▸ **EXERCISE AIM**:
Please convert the items below into a JSON list of strings, with one string per line and any blank lines left out.

Target pointing data
++++++++
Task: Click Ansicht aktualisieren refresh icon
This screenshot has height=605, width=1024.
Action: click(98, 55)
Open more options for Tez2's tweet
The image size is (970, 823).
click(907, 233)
++++++++
▸ **THE ANSWER**:
[
  "Task: Click Ansicht aktualisieren refresh icon",
  "This screenshot has height=605, width=1024.",
  "Action: click(98, 55)",
  "Open more options for Tez2's tweet",
  "The image size is (970, 823).",
  "click(907, 233)"
]